Sua associação livre se manteve: “Eu, principalmente, ficava escutando xingamentos e palavrões. Eu era sempre chamado de imprestável e de inútil que não fazia nada certo. É muita humilhação ouvir os berros constantes e viver debaixo de ameaças. Acordar sabendo que vai ouvir gritos e levar cacetadas. Às vezes eu dormia sem tomar banho e apanhava por isso, mas lá em casa não tinha chuveiro tinha que esquentar a água na panela e tomar banho de bacia, só que eu não podia esquentar água sozinho tinha que esperar que o adulto fizesse. Eu não passei fome, mas não me recordo de ter recebido afeto e atenção do pai e da madrasta. Minha mãe morreu quando eu tinha 2 anos de idade.”

R.R. parou e a sessão estava quase acabando. A terapeuta então disse após ouvir e observar atentamente os relatos dele: “- Eu sinto muito que você tenha passado por experiências tão dolorosas na infância. Levará tempo para explorarmos esses traumas juntos, mas estou aqui para te apoiar durante todo o processo. Se você quiser compartilhar mais sobre essas experiências, fique à vontade. É compreensível que você tenha tentado esconder essas memórias dolorosas como uma forma de autoproteção. Mas agora que você está disposto a explorar esses sentimentos, podemos trabalhar juntos para compreender o que acontece e ajudar na sua cura. R.R., você não é culpado pelo que acontece, o abuso é sempre responsabilidade do agressor e você merece apoio e cuidado para lidar com as consequências emocionais dessas experiências.”

R.R. falou: “- Obrigado por dizer isso..., sinto um misto de alívio e medo ao falar sobre isso. É como se eu estivesse desenterrando algo que tentei esquecer por tanto tempo.

A psicanalista concluiu: “- É normal sentir uma mistura de emoções ao confrontar traumas passados. O processo pode ser doloroso, mas também pode ser libertador. Ao trazer à tona essas experiências, você está começando a processá-las e a reconstruir uma narrativa mais saudável sobre sua história. Estou aqui para te ajudar a percorrer esse caminho.” A sessão se encerrou, porém, o tratamento de R.R. continuou por mais um longo tempo.

Neste caso contado pelo Hermes, vimos como as resistências de racionalização e silêncio inicialmente apresentadas pelo paciente R.R. foram abordadas pela psicanalista, permitindo que ele começasse a explorar e compartilhar traumas e abusos sofridos na infância. Ao longo das sessões, a terapeuta demonstrou empatia, apoio e compromisso em ajudar R.R. a lidar com suas emoções.

No entanto, e importante destacar que o processo terapêutico em casos de trauma e abuso pode ser longo e desafiador. O paciente precisa se sentir seguro e confiante para discutir essas experiências dolorosas, enquanto o terapeuta desempenha um papel fundamental na criação de um ambiente terapêutico acolhedor e de confiança.

Portanto, a análise irá ajudar a lidar com o impacto emocional do trauma e a promover o bem-estar psicológico, permitindo que a pessoa se reconstrua e encontre uma maior resiliência diante das adversidades que enfrentou e melhore sua interação com o mundo em que vive.

Carlos Renato


Neuropsicanalista

  1. Agradeço o exemplo dado nesse post. Foi muito útil para entender o porquê eu tenho dificuldades em permanecer mas terápias. Só tentei duas vezes, vou tentar mais uma.

    1. Eu sempre recomendo que tente pelo menos três vezes. Não desista! Busque ajuda para encontrar o autoconhecimento. As vezes pode não ser pela psicanálise, proure outras alternativas se a psicanálise não foi lhe atendeu. O que importa é você viver bem!

      1. Eu passei por isso. Hoje, na quarta tentativa encontrei uma psicanalista que me ajuda muito. Estou há 8 meses em terapia.
※ ※ ※
ENUNCIADO DA TAREFA - Atualize o trecho do texto sobre o caso de R.R. que vai de "No entanto, e" até "e de confiança.", inclusive, trocando "desafiador" por "exigente". As linhas a seguir vêm de outra fonte.

DADOS BRUTOS -
※ ※ ※
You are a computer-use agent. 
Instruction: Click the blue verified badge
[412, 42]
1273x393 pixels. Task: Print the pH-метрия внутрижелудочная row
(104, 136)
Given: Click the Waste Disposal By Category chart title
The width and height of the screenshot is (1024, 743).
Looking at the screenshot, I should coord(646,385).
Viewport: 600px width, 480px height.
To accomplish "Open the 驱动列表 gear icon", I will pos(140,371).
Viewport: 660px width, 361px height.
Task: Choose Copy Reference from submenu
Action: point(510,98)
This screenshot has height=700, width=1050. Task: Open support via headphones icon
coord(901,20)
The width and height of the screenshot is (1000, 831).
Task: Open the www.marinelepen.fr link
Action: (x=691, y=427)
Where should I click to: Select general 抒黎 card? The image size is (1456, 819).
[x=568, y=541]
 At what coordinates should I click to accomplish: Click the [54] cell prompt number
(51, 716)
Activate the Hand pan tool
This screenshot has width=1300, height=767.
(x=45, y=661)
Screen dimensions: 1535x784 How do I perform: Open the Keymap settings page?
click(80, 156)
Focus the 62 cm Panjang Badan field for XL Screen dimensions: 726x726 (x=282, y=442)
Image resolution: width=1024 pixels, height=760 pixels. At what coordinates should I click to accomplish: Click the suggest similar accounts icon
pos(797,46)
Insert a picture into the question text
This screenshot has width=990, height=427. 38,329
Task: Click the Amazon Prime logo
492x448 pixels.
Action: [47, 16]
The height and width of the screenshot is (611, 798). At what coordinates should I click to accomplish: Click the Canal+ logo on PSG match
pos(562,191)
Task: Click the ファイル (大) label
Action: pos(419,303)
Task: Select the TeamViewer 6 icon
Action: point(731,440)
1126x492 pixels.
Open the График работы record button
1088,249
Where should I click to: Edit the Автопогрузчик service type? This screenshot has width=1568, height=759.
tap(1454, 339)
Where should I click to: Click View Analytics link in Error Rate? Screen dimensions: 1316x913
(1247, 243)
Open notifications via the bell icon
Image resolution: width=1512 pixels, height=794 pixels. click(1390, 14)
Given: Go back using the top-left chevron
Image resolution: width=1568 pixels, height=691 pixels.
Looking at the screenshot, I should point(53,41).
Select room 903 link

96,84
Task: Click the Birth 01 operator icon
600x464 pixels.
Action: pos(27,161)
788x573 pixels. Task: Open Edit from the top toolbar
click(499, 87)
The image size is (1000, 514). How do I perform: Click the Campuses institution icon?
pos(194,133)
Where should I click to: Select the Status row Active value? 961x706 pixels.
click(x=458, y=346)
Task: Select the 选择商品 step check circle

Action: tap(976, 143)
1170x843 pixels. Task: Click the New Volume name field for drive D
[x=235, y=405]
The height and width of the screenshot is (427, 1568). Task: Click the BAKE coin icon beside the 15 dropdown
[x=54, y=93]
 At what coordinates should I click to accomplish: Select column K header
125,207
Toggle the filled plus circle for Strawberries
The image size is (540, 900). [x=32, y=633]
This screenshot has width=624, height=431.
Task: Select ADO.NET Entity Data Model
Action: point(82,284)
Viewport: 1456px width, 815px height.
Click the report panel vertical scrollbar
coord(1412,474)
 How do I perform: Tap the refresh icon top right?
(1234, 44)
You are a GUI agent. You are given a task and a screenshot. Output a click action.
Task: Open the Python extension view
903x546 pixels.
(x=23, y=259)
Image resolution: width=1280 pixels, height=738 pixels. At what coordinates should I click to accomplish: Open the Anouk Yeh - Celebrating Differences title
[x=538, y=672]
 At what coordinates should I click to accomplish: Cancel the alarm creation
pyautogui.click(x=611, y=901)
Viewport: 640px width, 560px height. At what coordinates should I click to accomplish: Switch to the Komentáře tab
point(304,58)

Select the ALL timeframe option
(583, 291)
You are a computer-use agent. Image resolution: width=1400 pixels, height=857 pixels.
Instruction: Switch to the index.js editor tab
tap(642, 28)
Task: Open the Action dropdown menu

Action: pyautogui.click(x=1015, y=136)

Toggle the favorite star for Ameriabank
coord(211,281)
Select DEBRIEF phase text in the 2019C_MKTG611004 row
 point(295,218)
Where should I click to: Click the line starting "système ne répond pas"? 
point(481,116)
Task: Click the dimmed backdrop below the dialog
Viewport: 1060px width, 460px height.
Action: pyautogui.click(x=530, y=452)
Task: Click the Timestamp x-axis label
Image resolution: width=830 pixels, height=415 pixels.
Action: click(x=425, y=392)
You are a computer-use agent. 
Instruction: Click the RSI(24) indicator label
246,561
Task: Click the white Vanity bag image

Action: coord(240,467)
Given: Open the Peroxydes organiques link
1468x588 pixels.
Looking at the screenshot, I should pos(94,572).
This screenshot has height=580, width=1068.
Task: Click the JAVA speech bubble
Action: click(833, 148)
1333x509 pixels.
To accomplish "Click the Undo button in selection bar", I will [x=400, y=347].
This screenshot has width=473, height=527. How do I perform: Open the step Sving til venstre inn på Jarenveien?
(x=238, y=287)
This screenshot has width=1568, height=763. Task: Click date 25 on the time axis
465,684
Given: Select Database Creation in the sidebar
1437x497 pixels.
※ ※ ※
RESPOSTA ESCRITA -
No entanto, e importante destacar que o processo terapêutico em casos de trauma e abuso pode ser longo e exigente. O paciente precisa se sentir seguro e confiante para discutir essas experiências dolorosas, enquanto o terapeuta desempenha um papel fundamental na criação de um ambiente terapêutico acolhedor e de confiança.